その様子に呆気にとられたが、よくよく考えてみればこれは好機だとも言える事に気づいた。今日まで今の関係を崩さぬようにしてきたが、彼女から特に強い拒絶はない。つまりはなまえもまんざらでもないって事だろう。

「ああ、それじゃ今からやり直しましょうか」
提案すると彼女は頭を掻き毟っていた手を止め顔を上げた。そこには驚きの色が浮かんでいる。しかしその驚きはすぐに消え失せ、なまえはわなわなと唇を震わせた。

「そうじゃない!キスって言うのは付き合ってる人同士がするもんでしょ!私とあんたは恋人じゃない!」
「なら今から付き合えばいいんですよ」
「なんでそうなるの!」

今にも暴れだしそうななまえの手を取り、口許に耳を寄せる。困ったお嬢さんだ、そう思うがこういうところも悪くない。

「おや、気付いていませんでしたか。俺、あなたの事が好きなんですよ」
囁いてからなまえの顔を覗き込む。彼女の顔が真っ赤に染まるまでさほど時間は掛からなかった。



「待って。どういう事?」
なまえが茫然としたように呟いた。その手には二枚のプリントが握られている。何度もそれを見比べながら彼女は困惑の表情を浮かべた。一枚は彼女の物。もう一枚は彼女のクラスメイトの物だ。

「日付が一緒なのになんで問題が違う訳?」
なまえの方は他の生徒の物よりも幾分難解に作成されている。わざわざ彼女の分だけ作り直し、配る時もそれが彼女の手に渡るよう細心の注意を払った。

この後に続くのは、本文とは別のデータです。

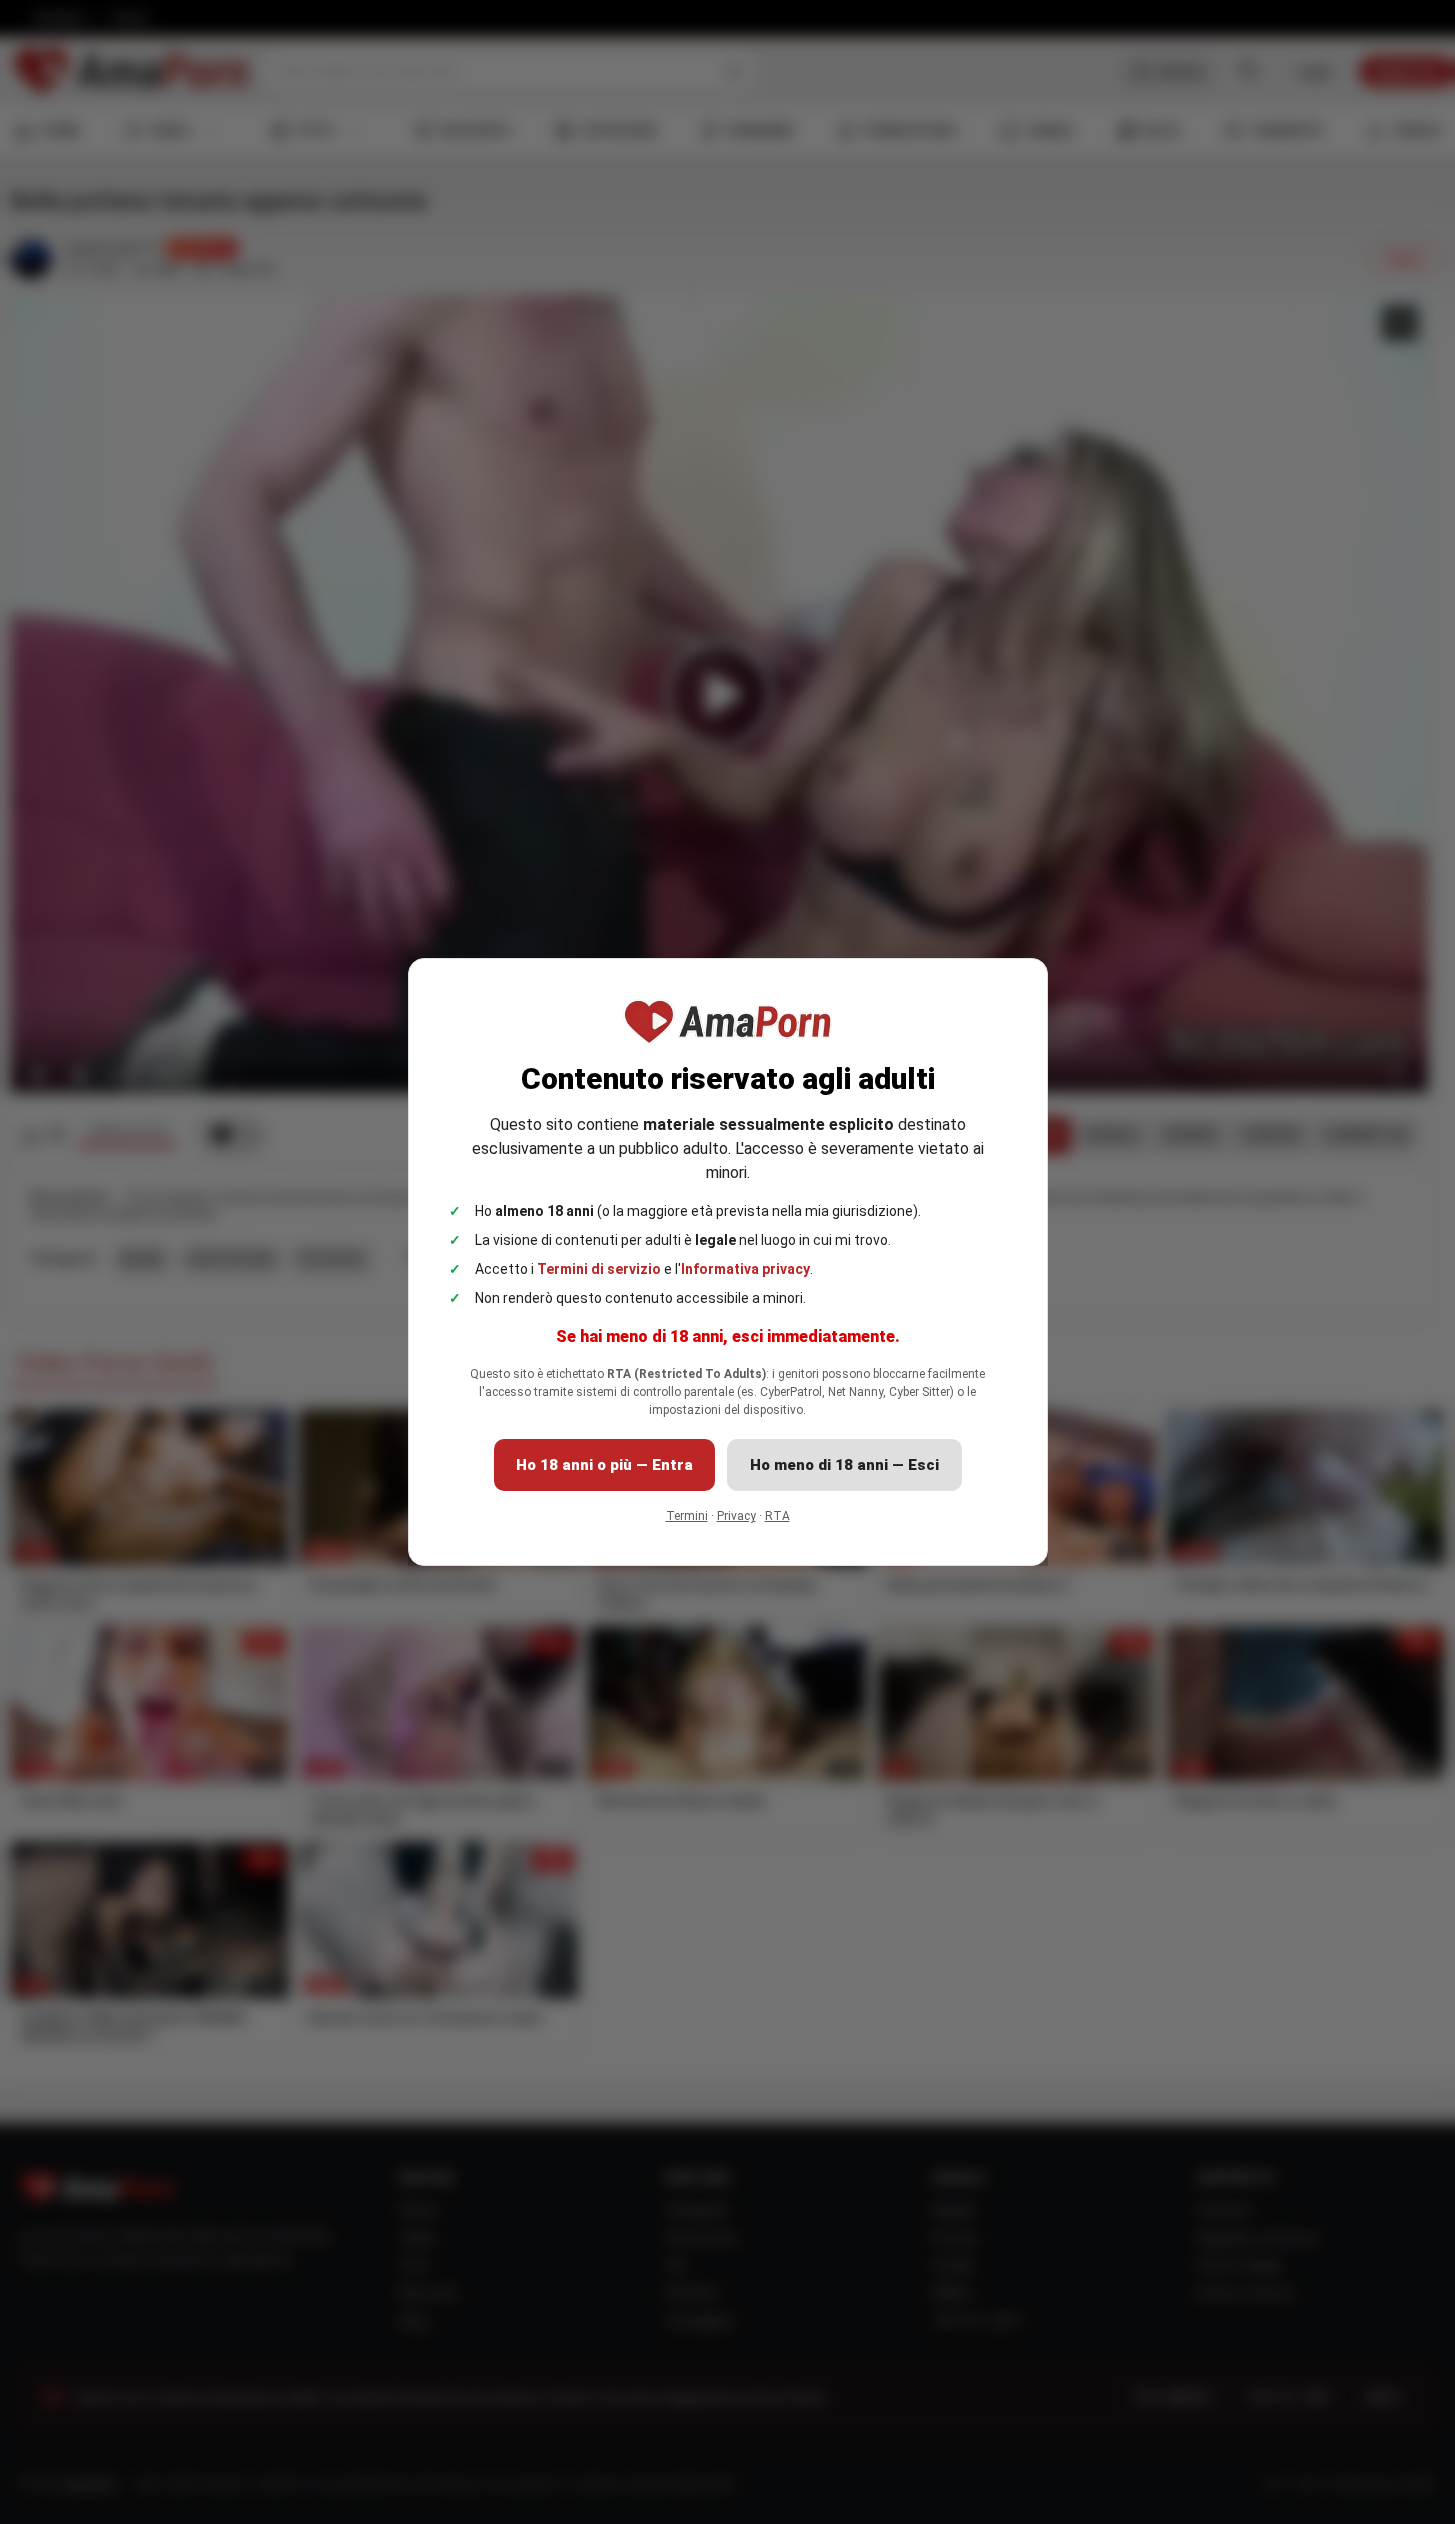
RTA (777, 1516)
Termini (687, 1516)
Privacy (736, 1516)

「ちょっと、どうなってんの。こっちの簡単なやつならあんたに教わるまでもなく分かるんだけど」
不審げに問い詰めるなまえを見ながら、その努力が無駄ではなかったと満足感で胸がいっぱいになる。古典的ではあるが、功を奏したという事だろう。

「さあ、どういう事でしょうね」
飄然と歌うように言ってから、俺は肩を大げさにすくめてみせる。今頃気づいたって手遅れだ。やっとなまえを捉まえた。そう思うと頬が緩むのを堪えきれない。そんな俺を見てなまえが愕然とした。

「ほんっと、悪徳教師」
呆れたように言う彼女の傍へ行き頭を撫でてやろうと手を伸ばすが、すぐに振り払われる。

笑いを噛み締めながら、
「それって俺にとっては褒め言葉なんですがね」
そう言ってやる。

彼女から漂う甘い香りに誘われるように、唇へと顔を寄せた。